The six acres won’t be enough for the planned stadium (shown in a conceptual form in the rendering above), but the group is expecting to buy an additional 2.8 acres of land from Miami-Dade County. Under Florida law, the Beckham group must pay market value for the land — $9 million, or $3 million per acres, which is roughly what the group paid for the other six acres.
“We have the right site, the right ownership group, and a loyal base of fans counting down the days until our first match,” Beckham partner Marcelo Claure, the CEO of Sprint, said in a statement. “We’re all-in on Overtown, and we couldn’t be more excited about moving forward with plans to deliver the most responsible stadium in Miami history.”

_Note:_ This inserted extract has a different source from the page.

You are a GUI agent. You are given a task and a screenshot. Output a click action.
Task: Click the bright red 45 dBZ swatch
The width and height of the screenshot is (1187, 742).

Beckham’s group envisions a 25,000-seat stadium, which would open for the 2018 season. Beckham has rights to a discounted MLS expansion franchise as part of a contract signed when he played for L.A. Galaxy. This will be an expensive undertaking: the group is paying market rates for the land, will pay full property taxes on the facility, and isn’t seeking any city subsidies. The only deviation from any regular land deal: the county is waiving the normal bidding process to sell 2.8 acres to the group.
The next step: receive full Miami-Dade County approval for the project, which is expected to generate some opposition. Mass transit does serve the site, but there’s no centralized parking, which means residents will need to put up with lots of street parking and traffic on game day. From the Miami Herald:
A top official in the Gimenez administration recently raised concern about the lack of parking in Beckham’s stadium plan, which relies on fans walking from a nearby Metrorail station and from thousands of parking spaces available at surface lots and garages within a half-mile radius. Beckham also must win support from the Miami City Commission, which must approve the actual stadium plans and the closing of Northwest Seventh Street to accommodate the venue’s two-block footprint.
A Gimenez spokesman said Thursday the negotiations with county officials remain on track, but declined to offer a timetable for when a deal could be ready for final approval by the 13-member county commission. “They’re working on it,” said Michael Hernández, Gimenez’s communications chief. “It’s just matter of it being done correctly, and getting it to the commission.”